Non contents d’exiger les moyens financiers de leur fonctionnement, les directeurs militent aussi pour une réforme «plus courageuse, moins timorée» de la gouvernance hospitalière. «Il faut aller plus loin, plaide Paul Castel, car au fil des négociations diverses, sous le coup de blocages dus aux corporatismes des uns et des autres, une bonne partie de la réforme a été mise en panne. Or nous avons besoin d’outils de management beaucoup plus réactifs. Notre éthique de service public –et attention, nous la défendons– ne nous oblige pas à fonctionner selon des modèles datant des années cinquante.»
Réunis en assises nationales à Marseille les 18 et 19 janvier prochain, les CHU feront des propositions de modernisation de leur boîte à outils manageriale.
A la recherche du temps médical perdu
Il s’agit d’un tout nouveau sujet de préoccupation pour les CHU : faute de créations de postes en nombre suffisant et sous l’effet des diverses réformes d’aménagement du temps de travail (35 heures, intégration de la garde, repos de sécurité...), le « temps médical » leur fait défaut. Comme si les déficits budgétaires ne suffisaient pas, les CHU se découvrent donc un nouveau « trou » dont leurs présidents de CME, réunis en conférence, font désormais un cheval de bataille.
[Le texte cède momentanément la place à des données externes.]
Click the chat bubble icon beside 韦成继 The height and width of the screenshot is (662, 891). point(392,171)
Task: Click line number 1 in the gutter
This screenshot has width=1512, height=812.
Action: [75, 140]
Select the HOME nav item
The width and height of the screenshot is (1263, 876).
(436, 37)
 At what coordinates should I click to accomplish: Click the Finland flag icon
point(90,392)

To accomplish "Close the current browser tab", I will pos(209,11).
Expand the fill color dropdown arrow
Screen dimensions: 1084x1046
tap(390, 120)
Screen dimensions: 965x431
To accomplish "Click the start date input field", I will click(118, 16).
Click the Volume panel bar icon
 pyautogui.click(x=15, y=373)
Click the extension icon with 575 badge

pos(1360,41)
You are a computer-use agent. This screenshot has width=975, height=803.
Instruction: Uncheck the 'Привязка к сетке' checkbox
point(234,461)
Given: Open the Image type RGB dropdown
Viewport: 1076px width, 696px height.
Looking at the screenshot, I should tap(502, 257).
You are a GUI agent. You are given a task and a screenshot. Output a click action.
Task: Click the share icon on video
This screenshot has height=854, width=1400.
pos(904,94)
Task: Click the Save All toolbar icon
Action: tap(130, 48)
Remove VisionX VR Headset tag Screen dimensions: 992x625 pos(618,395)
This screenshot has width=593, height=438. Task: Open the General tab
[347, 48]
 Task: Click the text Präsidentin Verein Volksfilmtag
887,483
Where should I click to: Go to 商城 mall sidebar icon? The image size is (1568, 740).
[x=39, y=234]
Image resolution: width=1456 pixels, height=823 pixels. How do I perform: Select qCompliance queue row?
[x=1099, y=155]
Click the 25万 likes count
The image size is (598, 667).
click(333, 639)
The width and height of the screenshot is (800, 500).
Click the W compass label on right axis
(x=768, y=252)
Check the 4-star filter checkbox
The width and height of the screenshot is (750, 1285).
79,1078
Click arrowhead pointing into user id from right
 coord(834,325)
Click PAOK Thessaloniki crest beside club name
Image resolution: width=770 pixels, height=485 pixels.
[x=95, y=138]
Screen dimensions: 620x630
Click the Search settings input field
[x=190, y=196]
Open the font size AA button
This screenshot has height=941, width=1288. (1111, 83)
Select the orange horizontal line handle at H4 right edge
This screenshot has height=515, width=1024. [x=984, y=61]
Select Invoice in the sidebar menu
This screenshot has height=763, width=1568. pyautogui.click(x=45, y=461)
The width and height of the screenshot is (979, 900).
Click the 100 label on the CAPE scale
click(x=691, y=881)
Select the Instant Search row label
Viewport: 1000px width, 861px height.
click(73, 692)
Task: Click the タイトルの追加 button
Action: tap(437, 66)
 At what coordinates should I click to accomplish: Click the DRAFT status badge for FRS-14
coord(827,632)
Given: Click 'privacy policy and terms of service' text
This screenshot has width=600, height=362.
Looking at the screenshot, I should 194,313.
«Les pouvoirs publics doivent donner aux établissements qui le souhaitent la possibilité de créer des postes de médecin, explique le Pr Pierre-Antoine Fuentes, qui préside cette conférence, et ils doivent réfléchir à la notion de “temps consacré aux soins” par les médecins des CHU. Car les choses ont changé. Les spécialités médicales sont de plus en plus nombreuses où les conditions d’exercice n’ont plus rien à voir avec le soin; dans tous les domaines, avec les vigilances, l’accréditation, la gestion des risques, l’EPP, les médecins consacrent désormais une part importante de leur activité à des activités sans rapport direct avec les soins; s’ajoute à cela le cas des praticiens qui s’investissent dans des tâches d’utilité publique ou de gouvernance. Toutes ces évolutions, nous les avons voulues, mais elles représentent autant de temps médical en moins. Et le déficit est sans doute plus important dans les CHU que dans d’autres établissements.»
Ce problème inquiète d’autant plus les présidents de CME que les perspectives de la démographie médicale ne sont pas bonnes. Ils se donnent donc comme tâche pour les années à venir «de donner envie aux plus jeunes de venir travailler en CHU plutôt qu’ailleurs». La conférence réfléchit déjà à une campagne d’information du grand public sur ce thème. Elle va militer auprès du gouvernement pour que le blason du statut des hospitalo-universitaires – qui pèche particulièrement aujourd’hui en matière de protection sociale – soit redoré.